Your goal: Render only the lines from the one containing "Where should I click to: Close" through the one containing "pyautogui.click(x=256, y=214)", both included, as a Markdown table with the columns Row and Line. Number each row and leave out blank lines.

::: Input material :::

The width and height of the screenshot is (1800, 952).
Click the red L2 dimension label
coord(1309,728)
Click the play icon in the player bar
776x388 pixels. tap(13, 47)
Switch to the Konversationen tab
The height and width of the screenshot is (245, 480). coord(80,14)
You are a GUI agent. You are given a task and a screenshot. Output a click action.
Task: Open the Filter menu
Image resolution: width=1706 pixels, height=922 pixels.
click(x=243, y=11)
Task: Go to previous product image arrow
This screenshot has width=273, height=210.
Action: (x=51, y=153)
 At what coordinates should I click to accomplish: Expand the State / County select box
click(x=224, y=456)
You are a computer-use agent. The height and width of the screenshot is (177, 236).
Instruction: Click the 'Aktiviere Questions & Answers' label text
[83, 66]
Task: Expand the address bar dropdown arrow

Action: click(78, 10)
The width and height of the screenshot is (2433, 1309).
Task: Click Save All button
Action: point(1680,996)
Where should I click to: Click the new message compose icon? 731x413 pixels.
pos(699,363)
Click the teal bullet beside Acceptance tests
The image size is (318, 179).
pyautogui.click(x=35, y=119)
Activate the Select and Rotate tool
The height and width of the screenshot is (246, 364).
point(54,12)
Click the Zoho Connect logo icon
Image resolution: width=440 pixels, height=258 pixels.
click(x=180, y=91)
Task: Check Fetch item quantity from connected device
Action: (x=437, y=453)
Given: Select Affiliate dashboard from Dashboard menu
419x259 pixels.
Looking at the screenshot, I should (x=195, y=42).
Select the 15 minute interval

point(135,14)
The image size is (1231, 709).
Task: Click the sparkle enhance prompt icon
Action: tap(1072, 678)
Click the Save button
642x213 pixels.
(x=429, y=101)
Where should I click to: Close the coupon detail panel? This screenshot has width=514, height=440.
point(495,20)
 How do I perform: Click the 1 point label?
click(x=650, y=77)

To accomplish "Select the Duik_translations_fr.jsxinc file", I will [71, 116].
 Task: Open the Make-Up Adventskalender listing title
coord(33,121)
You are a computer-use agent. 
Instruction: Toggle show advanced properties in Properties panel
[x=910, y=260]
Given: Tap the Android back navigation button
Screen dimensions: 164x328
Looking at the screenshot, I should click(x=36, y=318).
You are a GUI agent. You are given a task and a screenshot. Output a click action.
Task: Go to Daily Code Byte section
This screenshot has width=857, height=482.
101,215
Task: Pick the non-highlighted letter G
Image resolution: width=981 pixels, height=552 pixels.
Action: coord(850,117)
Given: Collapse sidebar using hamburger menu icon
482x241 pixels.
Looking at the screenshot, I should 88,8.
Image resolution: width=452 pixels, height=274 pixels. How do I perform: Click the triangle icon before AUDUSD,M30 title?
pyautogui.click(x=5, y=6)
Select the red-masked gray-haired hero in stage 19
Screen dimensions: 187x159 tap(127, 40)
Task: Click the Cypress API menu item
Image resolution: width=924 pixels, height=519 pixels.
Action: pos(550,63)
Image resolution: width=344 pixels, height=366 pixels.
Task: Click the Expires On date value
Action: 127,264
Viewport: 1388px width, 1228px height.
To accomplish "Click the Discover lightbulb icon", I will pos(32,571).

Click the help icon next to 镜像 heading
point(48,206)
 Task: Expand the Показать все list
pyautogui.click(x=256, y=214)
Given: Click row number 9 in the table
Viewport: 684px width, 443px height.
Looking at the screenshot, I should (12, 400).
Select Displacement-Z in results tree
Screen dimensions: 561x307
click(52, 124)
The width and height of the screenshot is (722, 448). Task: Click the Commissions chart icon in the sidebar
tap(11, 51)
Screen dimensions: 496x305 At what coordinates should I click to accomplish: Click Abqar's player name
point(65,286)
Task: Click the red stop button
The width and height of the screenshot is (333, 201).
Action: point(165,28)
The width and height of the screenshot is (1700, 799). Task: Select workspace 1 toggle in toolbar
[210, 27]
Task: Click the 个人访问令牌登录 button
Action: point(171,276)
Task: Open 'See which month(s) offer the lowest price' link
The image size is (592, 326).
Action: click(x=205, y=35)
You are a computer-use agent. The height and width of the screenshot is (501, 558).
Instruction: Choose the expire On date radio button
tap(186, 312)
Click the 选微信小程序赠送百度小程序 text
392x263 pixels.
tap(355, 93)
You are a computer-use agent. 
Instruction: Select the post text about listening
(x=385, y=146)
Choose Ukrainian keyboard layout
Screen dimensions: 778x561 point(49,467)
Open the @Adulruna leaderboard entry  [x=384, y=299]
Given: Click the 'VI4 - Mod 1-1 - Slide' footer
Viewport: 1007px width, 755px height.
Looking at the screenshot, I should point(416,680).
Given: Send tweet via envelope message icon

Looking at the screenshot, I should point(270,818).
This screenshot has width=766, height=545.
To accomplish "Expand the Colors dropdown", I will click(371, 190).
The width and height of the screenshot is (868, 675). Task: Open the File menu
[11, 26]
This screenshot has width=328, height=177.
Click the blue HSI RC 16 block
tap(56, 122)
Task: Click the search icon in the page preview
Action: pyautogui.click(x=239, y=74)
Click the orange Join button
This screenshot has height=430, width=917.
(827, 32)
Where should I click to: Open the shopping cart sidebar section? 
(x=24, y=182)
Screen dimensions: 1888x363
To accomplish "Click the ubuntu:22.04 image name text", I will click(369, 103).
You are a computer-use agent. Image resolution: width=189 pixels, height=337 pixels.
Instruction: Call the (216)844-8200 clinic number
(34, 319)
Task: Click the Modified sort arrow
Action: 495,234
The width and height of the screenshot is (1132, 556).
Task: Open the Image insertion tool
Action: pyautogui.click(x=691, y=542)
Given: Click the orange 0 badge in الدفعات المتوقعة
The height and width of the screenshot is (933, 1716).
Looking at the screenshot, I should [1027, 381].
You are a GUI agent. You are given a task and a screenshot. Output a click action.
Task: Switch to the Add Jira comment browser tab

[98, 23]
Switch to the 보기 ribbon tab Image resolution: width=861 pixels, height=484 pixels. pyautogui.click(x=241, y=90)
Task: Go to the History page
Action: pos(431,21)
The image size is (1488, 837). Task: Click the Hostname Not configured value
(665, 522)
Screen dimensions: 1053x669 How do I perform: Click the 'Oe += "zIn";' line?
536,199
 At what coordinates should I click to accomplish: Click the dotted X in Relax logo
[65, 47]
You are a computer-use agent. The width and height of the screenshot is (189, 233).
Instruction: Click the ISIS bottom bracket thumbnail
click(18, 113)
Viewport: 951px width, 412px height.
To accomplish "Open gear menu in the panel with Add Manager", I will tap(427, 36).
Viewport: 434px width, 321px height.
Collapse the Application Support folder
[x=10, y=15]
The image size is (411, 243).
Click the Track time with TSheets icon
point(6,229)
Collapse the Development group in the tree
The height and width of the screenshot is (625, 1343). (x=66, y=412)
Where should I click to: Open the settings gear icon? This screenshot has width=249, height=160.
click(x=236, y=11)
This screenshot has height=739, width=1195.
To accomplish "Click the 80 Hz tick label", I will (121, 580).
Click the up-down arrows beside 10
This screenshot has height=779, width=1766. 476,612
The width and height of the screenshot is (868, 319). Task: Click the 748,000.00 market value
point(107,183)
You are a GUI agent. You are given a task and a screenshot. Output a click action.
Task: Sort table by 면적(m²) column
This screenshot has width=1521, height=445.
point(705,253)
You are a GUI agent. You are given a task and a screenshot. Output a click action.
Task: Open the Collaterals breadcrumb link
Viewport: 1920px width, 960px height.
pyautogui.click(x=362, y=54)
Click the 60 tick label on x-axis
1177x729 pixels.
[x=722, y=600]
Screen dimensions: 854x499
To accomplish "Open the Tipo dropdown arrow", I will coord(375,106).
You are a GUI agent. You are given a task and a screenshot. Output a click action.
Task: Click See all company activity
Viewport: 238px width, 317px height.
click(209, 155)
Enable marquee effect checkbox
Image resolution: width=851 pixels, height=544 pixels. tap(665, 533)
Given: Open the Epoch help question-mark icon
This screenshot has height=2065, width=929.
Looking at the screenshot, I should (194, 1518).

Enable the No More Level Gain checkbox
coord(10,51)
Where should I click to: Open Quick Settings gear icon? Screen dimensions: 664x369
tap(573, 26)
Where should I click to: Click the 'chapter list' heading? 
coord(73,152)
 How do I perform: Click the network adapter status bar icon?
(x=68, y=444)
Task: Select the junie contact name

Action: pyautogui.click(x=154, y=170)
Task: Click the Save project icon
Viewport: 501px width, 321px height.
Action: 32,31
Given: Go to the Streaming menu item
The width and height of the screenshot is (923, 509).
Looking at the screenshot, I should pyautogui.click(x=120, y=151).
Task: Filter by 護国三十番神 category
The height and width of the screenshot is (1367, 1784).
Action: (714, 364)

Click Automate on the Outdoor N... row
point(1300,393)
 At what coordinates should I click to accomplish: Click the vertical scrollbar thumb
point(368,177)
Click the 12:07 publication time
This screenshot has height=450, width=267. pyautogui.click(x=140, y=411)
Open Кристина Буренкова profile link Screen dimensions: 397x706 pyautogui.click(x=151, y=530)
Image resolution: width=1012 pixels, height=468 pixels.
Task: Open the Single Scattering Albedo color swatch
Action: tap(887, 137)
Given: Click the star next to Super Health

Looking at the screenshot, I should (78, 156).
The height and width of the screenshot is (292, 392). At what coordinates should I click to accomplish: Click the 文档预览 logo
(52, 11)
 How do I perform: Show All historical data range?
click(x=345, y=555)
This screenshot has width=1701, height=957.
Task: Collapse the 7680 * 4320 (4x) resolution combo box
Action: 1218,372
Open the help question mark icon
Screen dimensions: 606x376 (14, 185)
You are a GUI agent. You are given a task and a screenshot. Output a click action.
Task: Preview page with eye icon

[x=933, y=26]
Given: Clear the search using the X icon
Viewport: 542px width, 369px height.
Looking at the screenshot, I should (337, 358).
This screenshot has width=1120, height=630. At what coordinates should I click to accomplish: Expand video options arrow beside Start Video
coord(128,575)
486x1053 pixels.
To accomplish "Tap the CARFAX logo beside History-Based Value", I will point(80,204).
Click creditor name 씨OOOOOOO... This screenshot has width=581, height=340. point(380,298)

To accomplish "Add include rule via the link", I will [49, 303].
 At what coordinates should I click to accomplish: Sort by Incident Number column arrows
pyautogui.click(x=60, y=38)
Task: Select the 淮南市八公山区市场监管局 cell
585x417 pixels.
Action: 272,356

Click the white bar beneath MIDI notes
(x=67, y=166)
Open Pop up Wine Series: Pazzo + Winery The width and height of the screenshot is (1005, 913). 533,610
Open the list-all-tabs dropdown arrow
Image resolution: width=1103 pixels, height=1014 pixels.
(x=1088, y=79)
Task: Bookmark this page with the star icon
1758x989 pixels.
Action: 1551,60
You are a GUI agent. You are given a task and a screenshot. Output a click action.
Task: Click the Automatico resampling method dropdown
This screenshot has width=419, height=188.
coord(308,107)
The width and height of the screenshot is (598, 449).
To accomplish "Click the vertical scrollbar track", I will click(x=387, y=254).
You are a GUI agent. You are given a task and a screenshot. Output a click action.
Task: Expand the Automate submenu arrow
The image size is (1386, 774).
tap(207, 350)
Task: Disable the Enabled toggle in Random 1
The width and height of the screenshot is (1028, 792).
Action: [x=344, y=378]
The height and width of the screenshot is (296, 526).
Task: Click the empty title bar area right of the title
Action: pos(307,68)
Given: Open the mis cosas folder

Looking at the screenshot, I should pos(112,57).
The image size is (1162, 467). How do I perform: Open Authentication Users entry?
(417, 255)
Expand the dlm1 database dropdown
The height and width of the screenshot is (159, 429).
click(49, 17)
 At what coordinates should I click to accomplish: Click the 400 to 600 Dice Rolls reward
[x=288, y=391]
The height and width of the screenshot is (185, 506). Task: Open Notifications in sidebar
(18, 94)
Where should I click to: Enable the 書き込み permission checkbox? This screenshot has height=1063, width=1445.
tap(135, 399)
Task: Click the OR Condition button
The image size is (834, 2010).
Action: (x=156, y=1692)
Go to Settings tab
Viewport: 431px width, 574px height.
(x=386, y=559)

:::

Output below:
| Row | Line |
|---|---|
| 1 | Where should I click to: Close the coupon detail panel? This screenshot has width=514, height=440. |
| 2 | point(495,20) |
| 3 |  How do I perform: Click the 1 point label? |
| 4 | click(x=650, y=77) |
| 5 | To accomplish "Select the Duik_translations_fr.jsxinc file", I will [71, 116]. |
| 6 |  Task: Open the Make-Up Adventskalender listing title |
| 7 | coord(33,121) |
| 8 | You are a computer-use agent.  |
| 9 | Instruction: Toggle show advanced properties in Properties panel |
| 10 | [x=910, y=260] |
| 11 | Given: Tap the Android back navigation button |
| 12 | Screen dimensions: 164x328 |
| 13 | Looking at the screenshot, I should click(x=36, y=318). |
| 14 | You are a GUI agent. You are given a task and a screenshot. Output a click action. |
| 15 | Task: Go to Daily Code Byte section |
| 16 | This screenshot has width=857, height=482. |
| 17 | 101,215 |
| 18 | Task: Pick the non-highlighted letter G |
| 19 | Image resolution: width=981 pixels, height=552 pixels. |
| 20 | Action: coord(850,117) |
| 21 | Given: Collapse sidebar using hamburger menu icon |
| 22 | 482x241 pixels. |
| 23 | Looking at the screenshot, I should 88,8. |
| 24 | Image resolution: width=452 pixels, height=274 pixels. How do I perform: Click the triangle icon before AUDUSD,M30 title? |
| 25 | pyautogui.click(x=5, y=6) |
| 26 | Select the red-masked gray-haired hero in stage 19 |
| 27 | Screen dimensions: 187x159 tap(127, 40) |
| 28 | Task: Click the Cypress API menu item |
| 29 | Image resolution: width=924 pixels, height=519 pixels. |
| 30 | Action: pos(550,63) |
| 31 | Image resolution: width=344 pixels, height=366 pixels. |
| 32 | Task: Click the Expires On date value |
| 33 | Action: 127,264 |
| 34 | Viewport: 1388px width, 1228px height. |
| 35 | To accomplish "Click the Discover lightbulb icon", I will pos(32,571). |
| 36 | Click the help icon next to 镜像 heading |
| 37 | point(48,206) |
| 38 |  Task: Expand the Показать все list |
| 39 | pyautogui.click(x=256, y=214) |